Json Schema
When you need structured output from an LLM -- a JSON object with specific fields and types --
you pass a responseFormat that describes the expected shape. You can build this format as a
plain array, or use Polyglot's JsonSchema builder for a more expressive, composable approach.

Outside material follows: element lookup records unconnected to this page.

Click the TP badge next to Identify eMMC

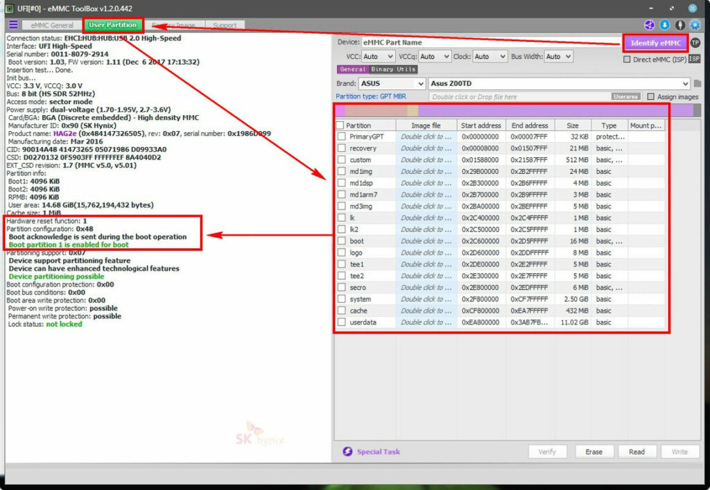click(x=695, y=42)
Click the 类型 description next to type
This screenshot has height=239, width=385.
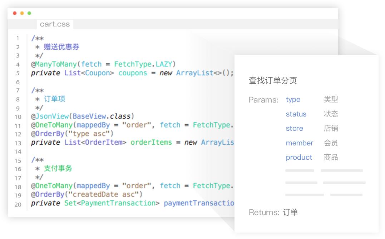click(331, 99)
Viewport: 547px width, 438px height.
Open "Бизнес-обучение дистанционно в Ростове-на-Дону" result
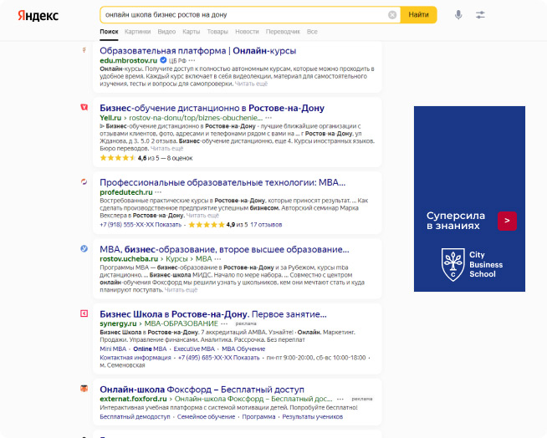click(212, 108)
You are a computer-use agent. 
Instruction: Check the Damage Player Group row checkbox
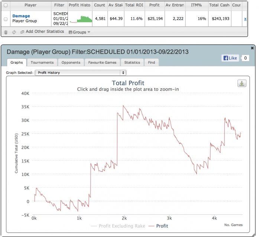[6, 19]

Native JSON Schema enforcement depends on the selected driver and model. If your provider does
not support json_schema response format natively, consider using JSON mode or Markdown-JSON
mode for best-effort output.
Why Use JsonSchema?¶
The JsonSchema builder offers several advantages over hand-crafting schema arrays:
- Type safety -- factory methods ensure each node has the correct structure
- Composability -- define sub-schemas once and embed them in multiple places
- Readability -- a fluent API makes complex schemas easy to scan
- Conversion -- convert the same schema to a response format or a tool/function definition
Quick Start¶
Here is a minimal example that requests structured city data from an LLM:
<?php
use Cognesy\Messages\Messages;
use Cognesy\Polyglot\Inference\Data\ResponseFormat;
use Cognesy\Polyglot\Inference\Inference;
use Cognesy\Utils\JsonSchema\JsonSchema;
$schema = JsonSchema::object(
properties: [
JsonSchema::string('name', description: 'City name'),
JsonSchema::integer('population', description: 'City population'),
JsonSchema::integer('founded', description: 'Founding year'),
],
requiredProperties: ['name', 'population', 'founded'],
);
$data = Inference::using('openai')
->with(
messages: Messages::fromArray([
['role' => 'user', 'content' => 'What is the capital of France? Respond with JSON data.'],
]),
responseFormat: ResponseFormat::jsonSchema(
schema: $schema->toJsonSchema(),
name: 'city_data',
strict: true,
),
options: ['max_tokens' => 64],
)
->asJsonData();
The JsonSchema class only helps you build the schema payload. Polyglot passes it to the
provider, and the provider decides how strictly to enforce it.
Available Types¶
The JsonSchema class provides static factory methods for every JSON Schema primitive.
String¶
Integer and Number¶
$age = JsonSchema::integer('age', description: 'Age in years');
$price = JsonSchema::number('price', description: 'Product price');
Boolean¶
Array¶
Arrays require an itemSchema that describes the type of each element:
$tags = JsonSchema::array(
name: 'tags',
description: 'List of tags',
itemSchema: JsonSchema::string(),
);
Arrays can also contain complex objects:
$hobbies = JsonSchema::array(
name: 'hobbies',
description: 'List of user hobbies',
itemSchema: JsonSchema::object(
properties: [
JsonSchema::string('name', 'Hobby name'),
JsonSchema::string('description', 'Hobby description', nullable: true),
JsonSchema::integer('years_experience', 'Years of experience', nullable: true),
],
requiredProperties: ['name', 'description', 'years_experience'],
),
);
Enum¶
Enums restrict a field to a fixed set of string or integer values:
$status = JsonSchema::enum(
name: 'status',
description: 'Account status',
enumValues: ['active', 'inactive', 'pending'],
);
Object¶
Objects define nested structures with named properties:
$profile = JsonSchema::object(
name: 'profile',
description: 'User profile',
properties: [
JsonSchema::string('username', 'Unique username'),
JsonSchema::string('bio', 'Short biography'),
JsonSchema::integer('joined_year', 'Year joined'),
],
requiredProperties: ['username'],
);
Required and Nullable Fields¶
Required and nullable are independent concepts:
- A required field must be present in the output.
- A nullable field may contain a
nullvalue. - A field can be both required and nullable (must be present, but may be null).
- A field can be optional and non-nullable (when present, cannot be null).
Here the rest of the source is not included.